Maybe and the graph for CPU topology.

CPU topology is not just an abstraction of the purely virtual topology
hierarchy, but also has a direct impact on how we should organize
heterogeneous cores and caches in a machine.

Since the heterogeneous machine I'm dealing with directly is the Intel
client CPUs (Alder Lake, Rapor Lake and Meteor Lake), with the same
target but very different performance/power efficiency cores. And though
the P core and E core for Intel hybrid CPU have the nearly identical
ISAs, they still have some difficience, e.g., their PMUs have different
events.

Therefore, I think this case should also be included in the
heterogeneous machine category, right?

About the CPU topology graph, I also posted some RFCs:
* The first try: [RFC 00/52] Introduce hybrid CPU topology
https://lore.kernel.org/qemu-devel/20230213095035.158240-1-zhao1.liu@linux.intel.com/

* The second try: [RFC 00/41] qom-topo: Abstract Everything about CPU
  Topology:
https://lore.kernel.org/qemu-devel/20231130144203.2307629-1-zhao1.liu@linux.intel.com/

Unfortunately, however, no feedback was received on the second attempt.
I'd hope to be educated in the right direction as well. So hopefully
when discussing heterogeneous machines, the Intel hybrid CPU case
especially hybrid topology scenarios can also be taken into
consideration, which is the heterogeneous scenario we are trying to push
in virtualization.

Thanks,
Zhao

> 
> 
> = Problem 8: Singletons =
> 
> When the same global symbol is defined in multiple targets, we can't
> link the targets into a single binary.  For instance, we declare
> kvm_arch_init() in include/sysemu/kvm.h, and define it in each target
> that supports KVM.  This is a problem, but it's one the linker reliably
> flags for us.
> 
> When a global symbol defined in target-independent code is used by
> multiple targets, the linker gives us a single global shared by all
> targets.  This sharing may or may not work.
> 
> Consider macro @first_cpu retrieves the first CPU from global variable
> @cpus_queue.  Target code commonly QOM-casts this CPUState pointer to
> the target CPU state pointer.  Works fine as long as the machine uses a
> single target CPU class, even if the binary contains many of them.
> However, a heterogeneous machine has more than one target CPU class.
> 
> Some QOM objects are singletons.  For instance, TYPE_ISA_BUS is due to
> its use of global @isabus, and TYPE_I8259 is due to its use of globals
> @isa_pic and @slave_pic.  isa_bus_new() catches attemnpts to create more
> than one instance.  i8259_init() does not.  Instead, it overwrites the
> globals.
> 
> External interfaces also contain singletons.  Consider -machine
> kernel=FNAME.  Fine until we have a heterogeneous machine running more
> than one kernel simultaneously.
> 

Re: Dynamic & heterogeneous machines, initial configuration: problems

[Daniel P. Berrangé]

On Wed, Jan 31, 2024 at 09:14:21PM +0100, Markus Armbruster wrote:
> == What users want for initial configuration ==
> 
> 1. QMP only
> 
>    Management applications need to use QMP for monitoring anyway.  They
>    may want to use it for initial configuration, too.  Libvirt does.
> 
>    They still need to bootstrap a QMP monitor, and for that, CLI is fine
>    as long as it's simple and stable.
> 
> 2. CLI and configuration files
> 
>    Human users want a CLI and configuration files.
> 
>    CLI is good for quick tweaks, and to explore.
> 
>    For more permanent, non-trivial configuration, configuration files
>    are more suitable, because they are easier to read, edit, and
>    document than long command lines.
> 
> 
> == What we have for initial configuration ==
> 
> Half of 1. and half of 2., satisfying nobody's needs.
> 
> Management applications need to do a lot of non-trivial initial
> configuration with the CLI.
> 
> Human users struggle with inconsistent syntax, insufficiently expressive
> configuration files, and huge command lines.

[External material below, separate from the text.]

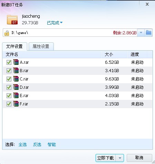Click the RAR archive icon for D.rar
Image resolution: width=155 pixels, height=164 pixels.
16,87
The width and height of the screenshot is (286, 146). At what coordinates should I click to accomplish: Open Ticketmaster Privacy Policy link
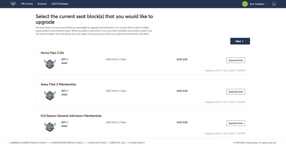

Our two sets of users (humans & machines) have pretty different
desires in many respects. To suit machines, we've made our config
more and more expressive & detailed. This has worked well for
machines. Humans have largely ignored most of it though, and
stuck with the massively simpler ("legacy") config approaches.

Every now & then though, humans are forced to use the modern low
level config to access some edge case feature not exposed in the
legacy syntax. Pain and suffering ensues.


I feel like we have become somewhat incapable of innovating on
features that are in the interests of humans, because our thought
processes get derailed by a desire to keep thing fully expressive
for machines, and the human areas of code are often the most
crufty with highest risk of breakage.

My wish is that when we switch to a new binary, we exclusively
focus on machines, and build a human focused frontend above
that, so we have clean separation, and we can do whatever we
thing is right for humans without being distracted by whether
machines can consume it or not, and vica-verca.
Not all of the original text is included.